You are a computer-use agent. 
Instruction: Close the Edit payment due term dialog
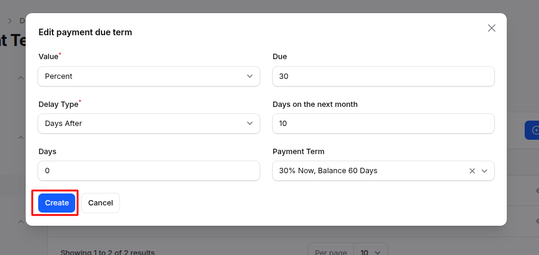coord(492,28)

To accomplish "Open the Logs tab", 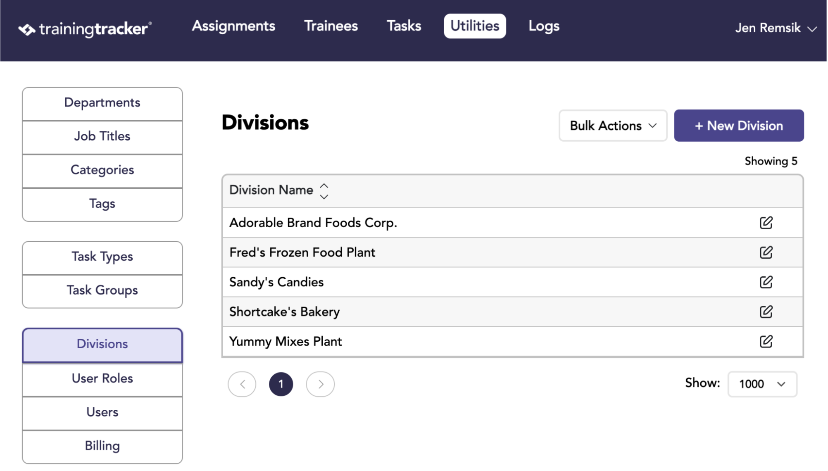I will pos(544,26).
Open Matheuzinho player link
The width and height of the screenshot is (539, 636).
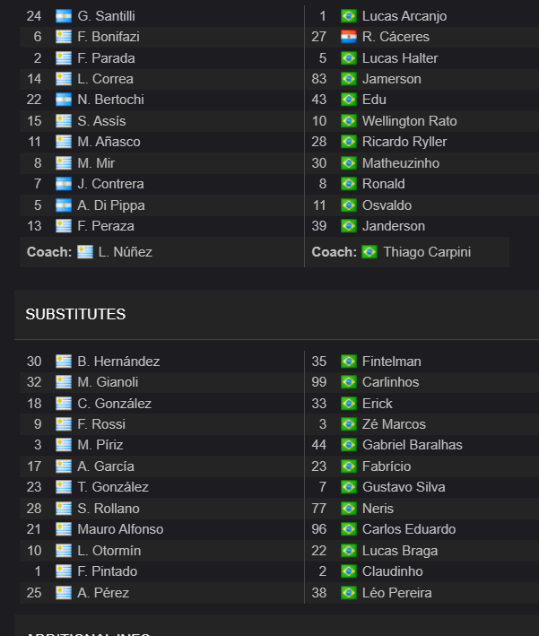click(401, 163)
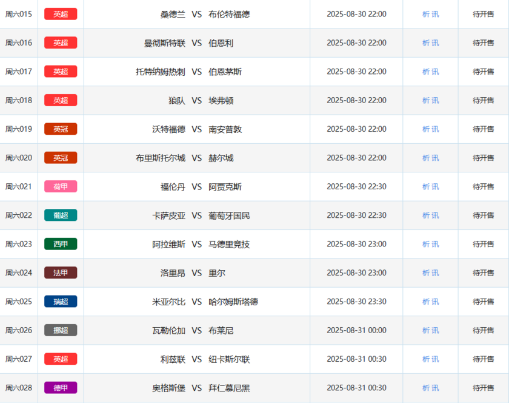Click the dark red 法甲 league badge

[x=61, y=273]
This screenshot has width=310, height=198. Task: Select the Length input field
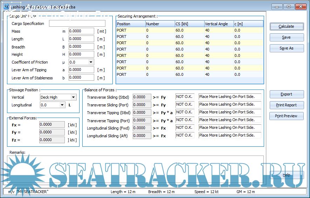click(81, 39)
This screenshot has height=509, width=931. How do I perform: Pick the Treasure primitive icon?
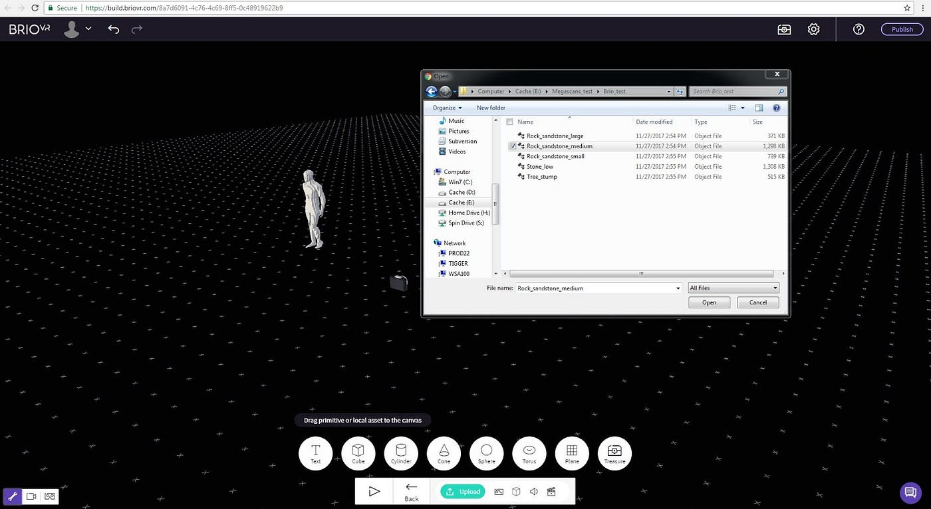[x=614, y=453]
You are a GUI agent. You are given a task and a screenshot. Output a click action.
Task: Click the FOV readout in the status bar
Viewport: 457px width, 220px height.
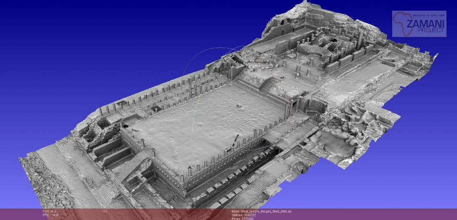[x=50, y=211]
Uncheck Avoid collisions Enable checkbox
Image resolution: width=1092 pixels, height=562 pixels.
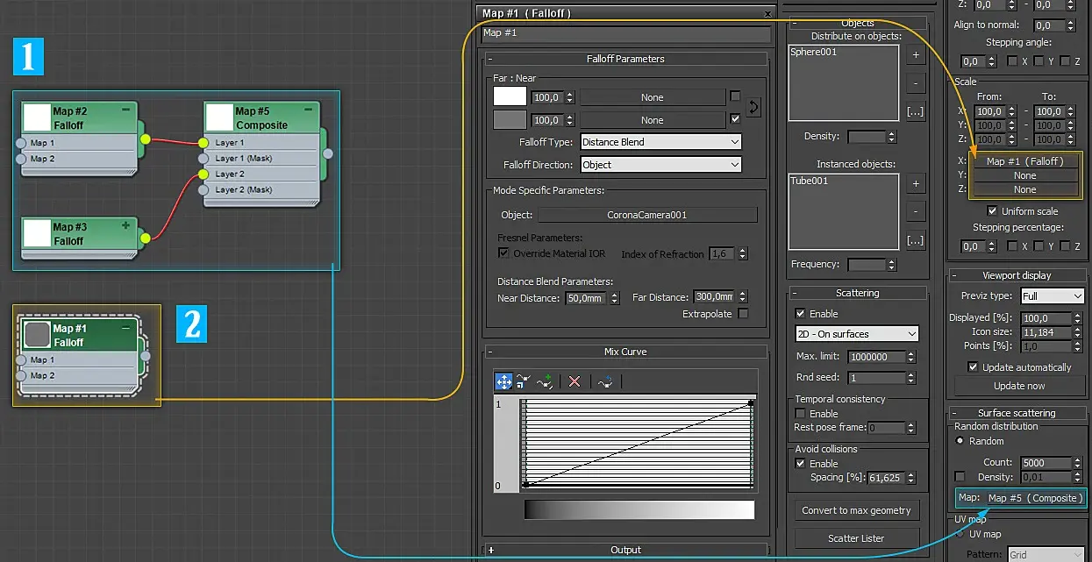pos(800,463)
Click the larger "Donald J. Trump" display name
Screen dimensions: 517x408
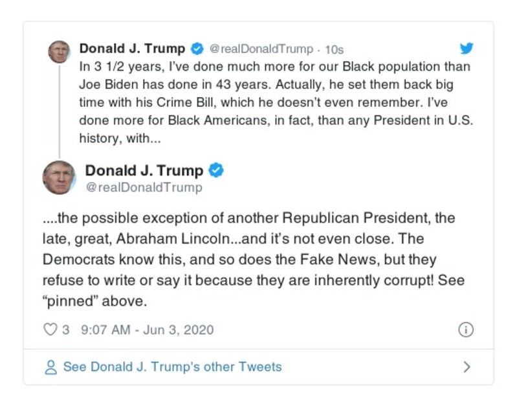point(144,171)
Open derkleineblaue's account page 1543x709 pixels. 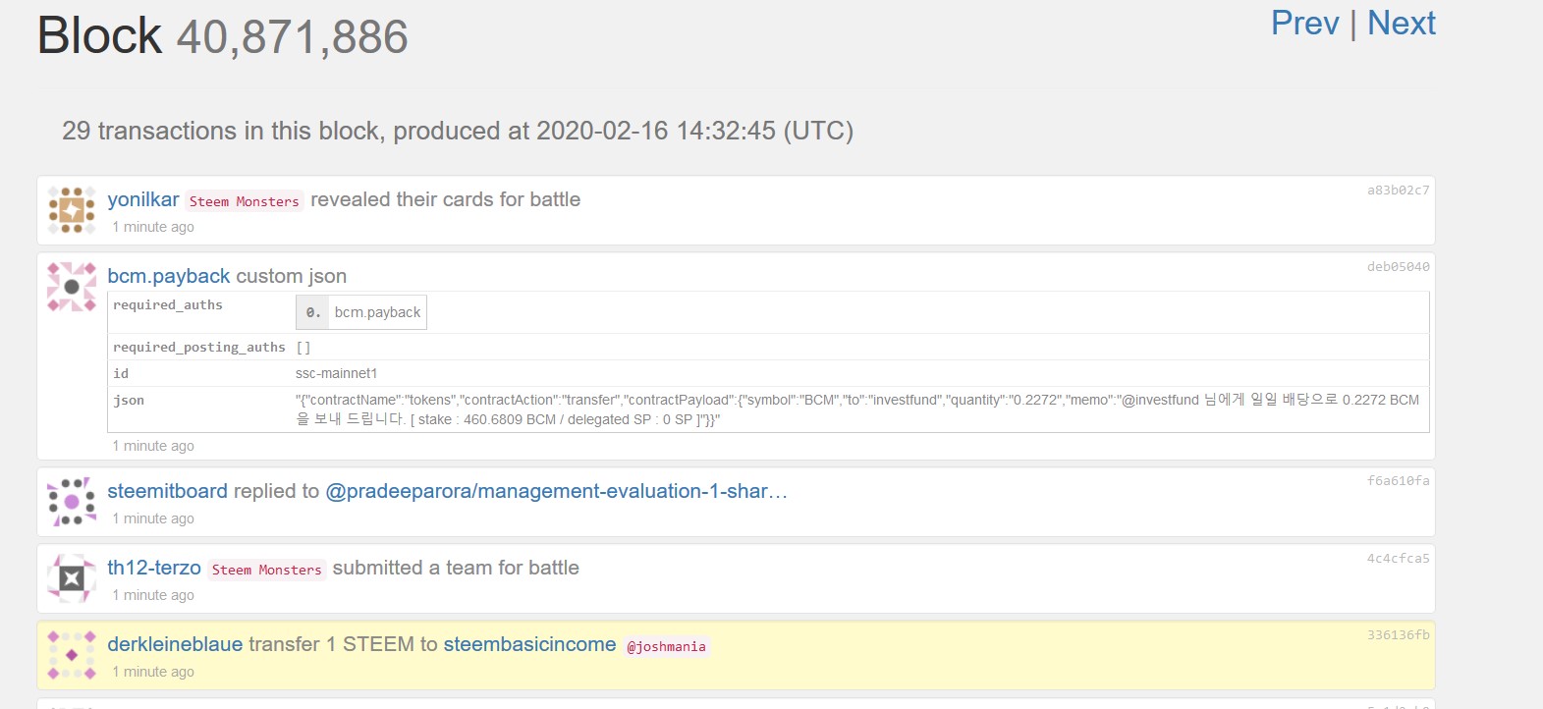tap(175, 644)
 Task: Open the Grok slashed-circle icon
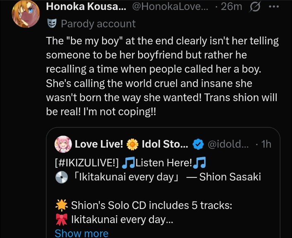[256, 7]
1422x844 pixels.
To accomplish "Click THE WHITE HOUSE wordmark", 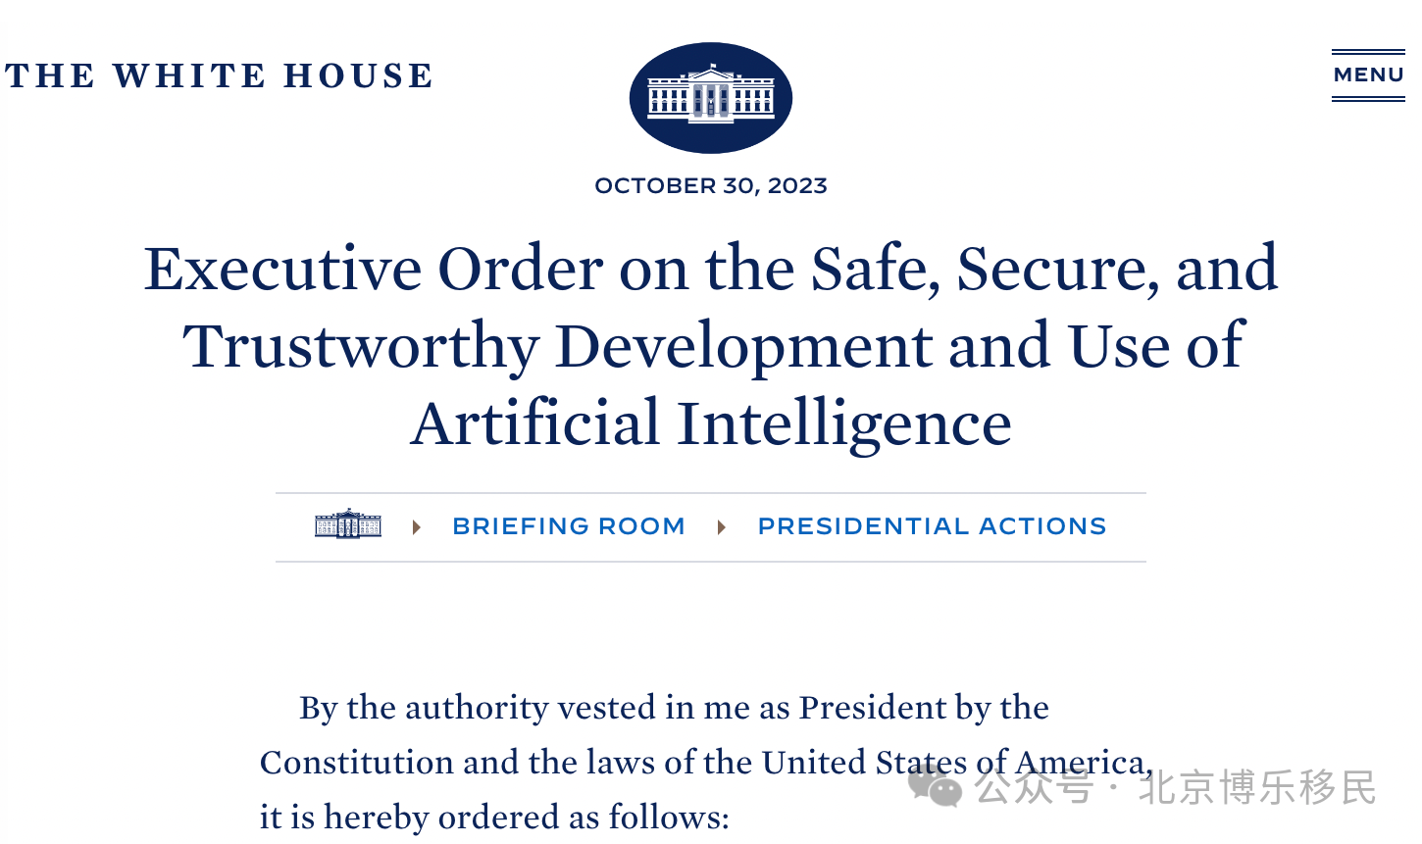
################
WHAT IS BEING ASKED: What is wanted is a copy of every line in the listing that includes the word "agent".

RESULT BELOW:
You are a computer-use agent. 
You are a GUI agent. You are given a task and a screenshot. Output a click action.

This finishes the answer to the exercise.